Between 2001 -- the last full year of combination HRT use -- and 2004, rates of breast cancer in the United States dropped by 8.6 percent in postmenopausal women. The rates of estrogen receptor-positive breast cancer -- those cancers known to be fueled by the hormone estrogen -- dropped by 14.7 percent in women between the ages of 50 and 69. Yet, rates of estrogen receptor-negative cancers dropped only 1.7 percent in the same time period, which further suggests that stopping HRT played a role in the decline.

"HRT is probably not something that causes cancer; it probably just fuels existing cancers," explained Berry. "If you feed it, it grows, and if you stop feeding it, it stops growing."

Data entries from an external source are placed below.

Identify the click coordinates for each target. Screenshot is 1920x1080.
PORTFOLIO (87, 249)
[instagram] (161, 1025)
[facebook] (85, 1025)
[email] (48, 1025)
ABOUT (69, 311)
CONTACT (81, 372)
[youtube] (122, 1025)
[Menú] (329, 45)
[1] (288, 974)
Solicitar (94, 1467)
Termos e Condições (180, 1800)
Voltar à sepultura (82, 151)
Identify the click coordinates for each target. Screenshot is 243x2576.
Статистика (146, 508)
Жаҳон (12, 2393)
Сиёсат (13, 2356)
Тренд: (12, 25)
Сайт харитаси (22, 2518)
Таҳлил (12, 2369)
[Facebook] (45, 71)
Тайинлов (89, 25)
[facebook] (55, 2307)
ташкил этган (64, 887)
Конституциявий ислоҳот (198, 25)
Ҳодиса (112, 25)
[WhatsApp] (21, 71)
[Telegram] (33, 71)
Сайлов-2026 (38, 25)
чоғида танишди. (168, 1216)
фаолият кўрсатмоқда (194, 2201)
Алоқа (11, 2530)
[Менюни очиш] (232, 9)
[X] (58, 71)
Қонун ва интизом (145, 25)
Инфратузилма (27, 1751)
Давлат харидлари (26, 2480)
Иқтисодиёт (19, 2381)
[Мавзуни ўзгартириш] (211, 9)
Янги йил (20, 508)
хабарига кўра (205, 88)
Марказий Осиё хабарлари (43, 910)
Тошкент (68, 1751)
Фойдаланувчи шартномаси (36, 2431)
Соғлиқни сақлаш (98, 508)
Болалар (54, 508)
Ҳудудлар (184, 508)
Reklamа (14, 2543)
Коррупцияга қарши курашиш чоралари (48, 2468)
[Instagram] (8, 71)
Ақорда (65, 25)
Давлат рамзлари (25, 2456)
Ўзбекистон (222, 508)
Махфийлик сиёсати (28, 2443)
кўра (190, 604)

Berry said the Emory researchers looked at other potential causes for the decline in breast cancer rates, including whether fewer women were getting screening mammograms to detect tumors. The researchers also checked for environmental factors and the use of breast cancer drugs such as tamoxifen and raloxifene. But none of these factors had changed significantly enough to cause such a drop in breast cancer rates, the study authors said.

The breast cancer rates leveled off by 2004, to rates not seen since 1987, the study authors said.

"Overall, this is very encouraging news," said Dr. Julia Smith, director of the New York University Cancer Institute Breast Cancer Screening and Prevention Program in New York City.

However, Smith said she'd like to know if this drop will affect survival rates in the future. "Have these cancers been eliminated, or are they just below our level of detection now, but will rise up again?" she asked.

Both Berry and Smith pointed out that if a woman is suffering through menopausal symptoms, such as hot flashes, short-term use of hormone replacement therapy is likely safe.

"You can give low-dose HRT for short periods of time for women who really have a quality-of-life issue," Smith said. She added that individual risk needs to be assessed on a case-by-case basis, but even some women at high risk of breast cancer may be able to use HRT for short-term relief.

"It doesn't make sense to do something in the name of prevention and protection -- (withholding HRT) -- that ends up hurting the person," Smith said.

Berry said: "If you're taking HRT for long-term health effects, it's not worth it. But, if you're taking HRT for menopausal symptoms and it works for you, it's probably a reasonable thing to continue. I'd stop it occasionally to see if the hot flashes are still there, but short-term use for a year or two probably won't affect your risk in the long run."